= Árpád Soós (zoologist) =

Hungarian entomologist (1912–1991)

Árpád Soós (20 September 1912, in Budapest – 1 June 1991, in Budapest) was a Hungarian zoologist, entomologist and museologist. He is best known for his work on leeches and flies (Diptera) and, as co-editor with László Papp, for the Catalogue of Palaearctic Diptera 1986–1993.

==Main works==
- Identification key to the leech (Hirudinoidea) genera of the World, with a catalogue of the species. I. Family: Piscicolidae; II. Families: Semiscolecidae, Trematobdellidae, Americobdellidae, Diestecostomatidae; III. Family: Erpobdellidae; IV. Family: Haemadipsidae; V. Family: Hirudinidae; VI. Family: Glossiphoniidae (Acta zoologica hungarica, 11, 1965, 417–463; 12, 1966, 145–160, 371–407; 13, 1967, 417–432; 15, 1969, 151–201, 397–454)

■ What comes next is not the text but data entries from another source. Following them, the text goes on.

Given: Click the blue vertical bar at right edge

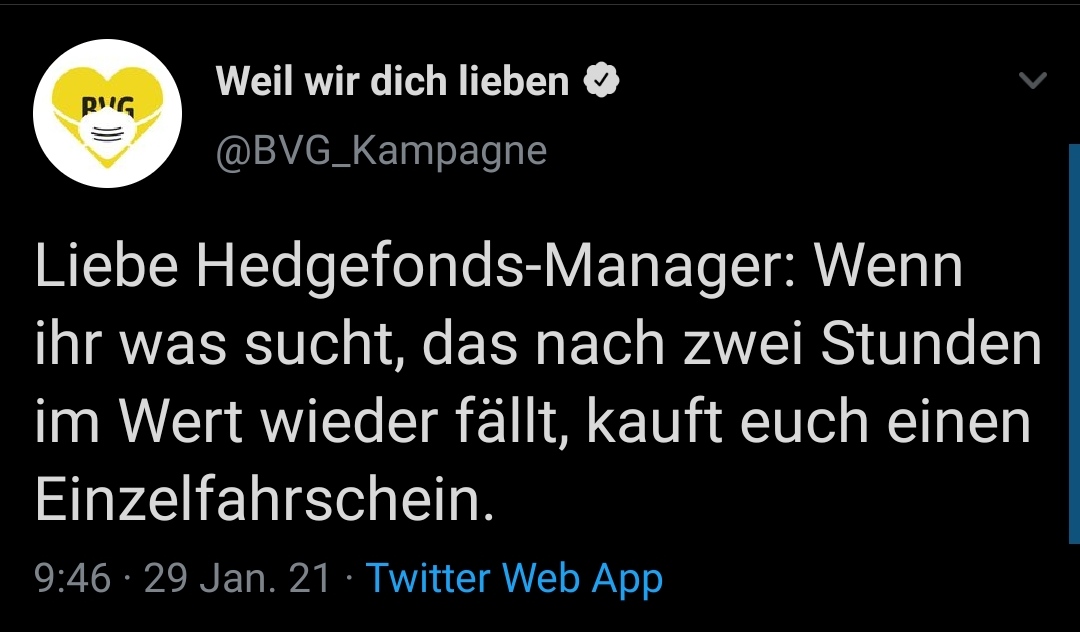Looking at the screenshot, I should 1074,340.
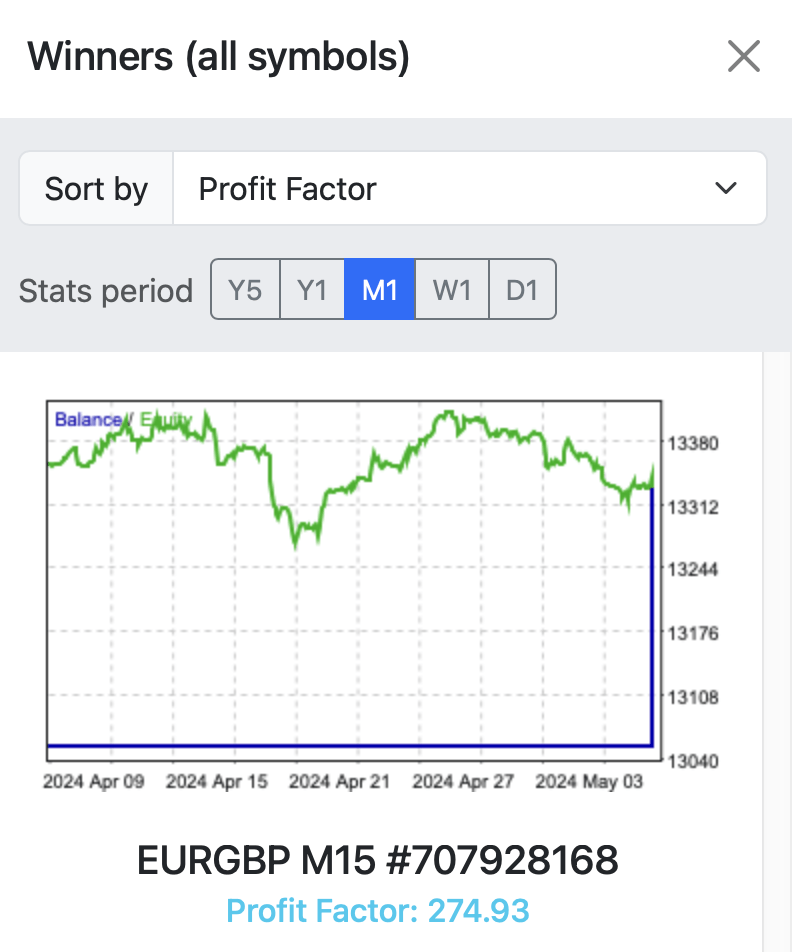Click the green Equity legend label

pyautogui.click(x=166, y=421)
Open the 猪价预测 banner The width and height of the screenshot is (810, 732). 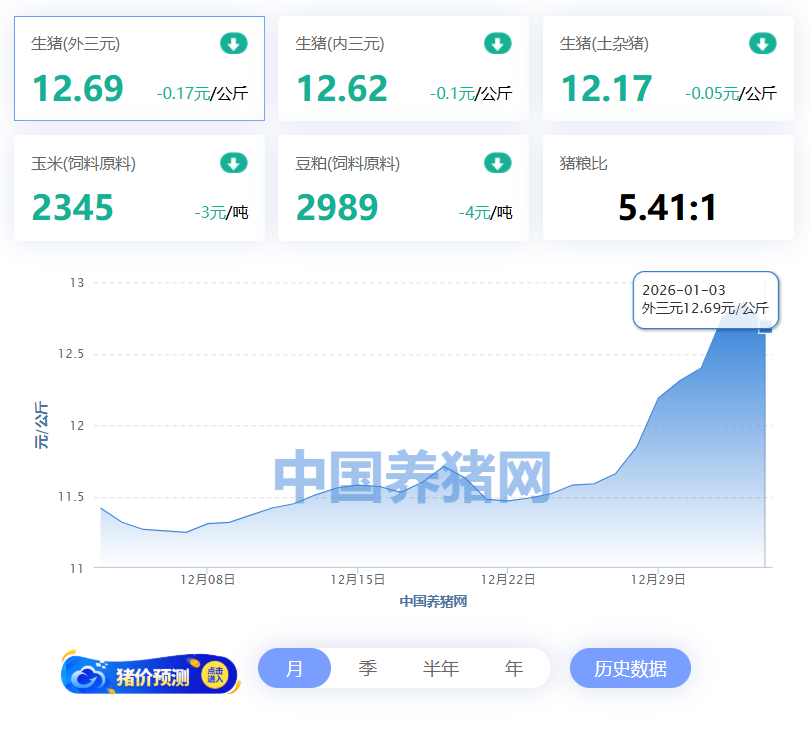click(x=150, y=676)
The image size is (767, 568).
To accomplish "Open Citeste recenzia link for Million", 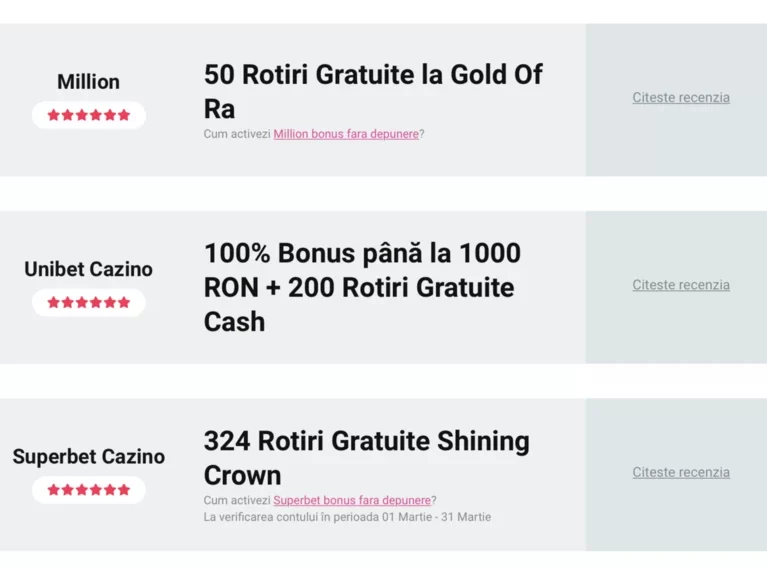I will click(x=681, y=97).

- Spenidius horvathi gen. n., sp. n. aus Spanien (Homoptera: Issidae) (Folia entomologica hungarica 29(1), 1976, 87–91)
- Poloskák VIII. - Heteroptera VIII. (Magyarország Állatvilága, 17(8), Bp., 1963, 1-48)

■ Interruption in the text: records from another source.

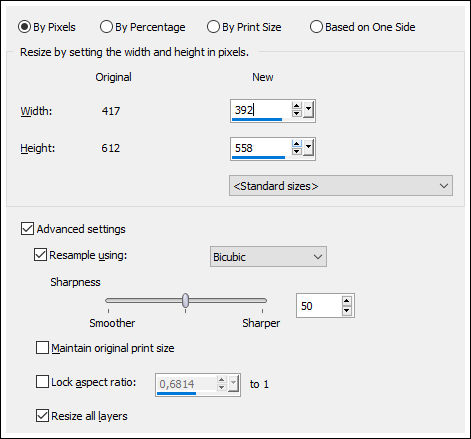
Task: Open the Height field slider dropdown arrow
Action: (x=308, y=148)
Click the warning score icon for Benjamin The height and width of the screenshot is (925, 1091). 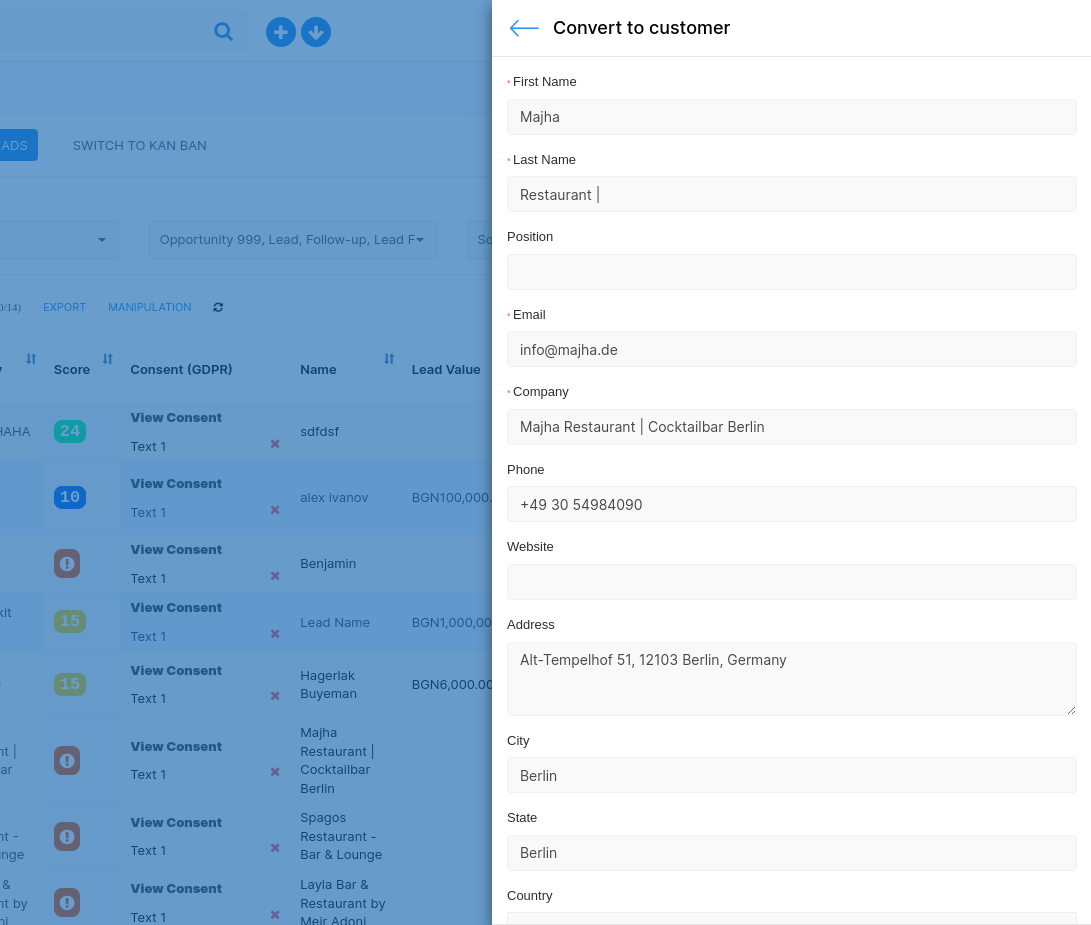pyautogui.click(x=67, y=564)
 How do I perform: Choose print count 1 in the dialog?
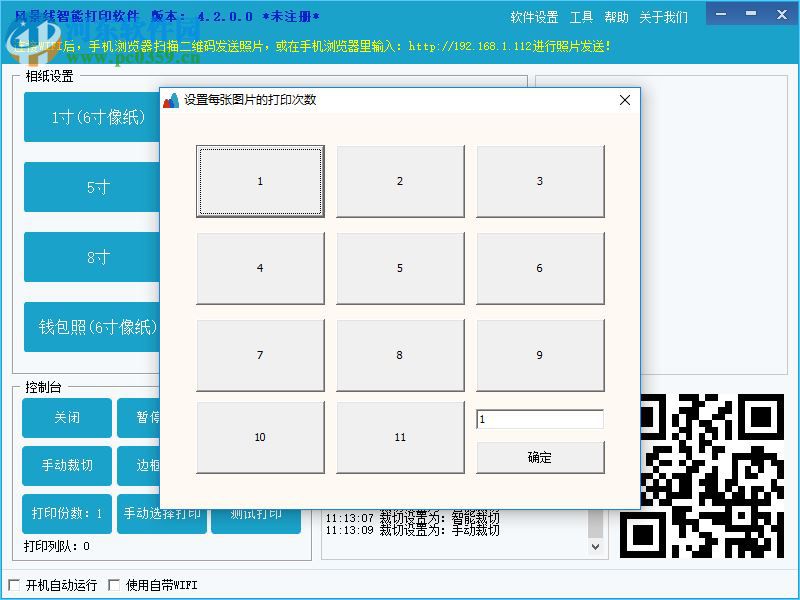click(260, 181)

- Bábtojó legyek - Muscidae pupiparae (Magyarország Állatvilága, 15(17), Bp., 1955, 1-20); Torpikkelynélküli legyek I. - Muscidae acalyptratae. I. (Magyarország Állatvilága, 15(1), Bp., 1959, 1-88)
- Csupaszlegyek - Laposfejű legyek. Psilidae - Platystomatidae (Magyarország Állatvilága, 15(2), Bp., 1980, 1–100)
- Family Micropezidae (Tylidae); Family Neriidae; Family Tanypezidae; Family Psilidae; Family Pyrgotidae; Family Platystomatidae (Platystomidae); Family Otitidae (Ortalidae) All in : Soós, Á. and Papp, L. (ed.): Catalogue of Palaearctic Diptera, Bp., 9, 1984, 19–59)
- 70 Clusiidae (In: McAlpine, J. F. et al. (ed.): Manual of Nearctic Diptera, 2. Research Branch, Agriculture Canada, Monograph No. 28, Ottawa, 1987, 853–857).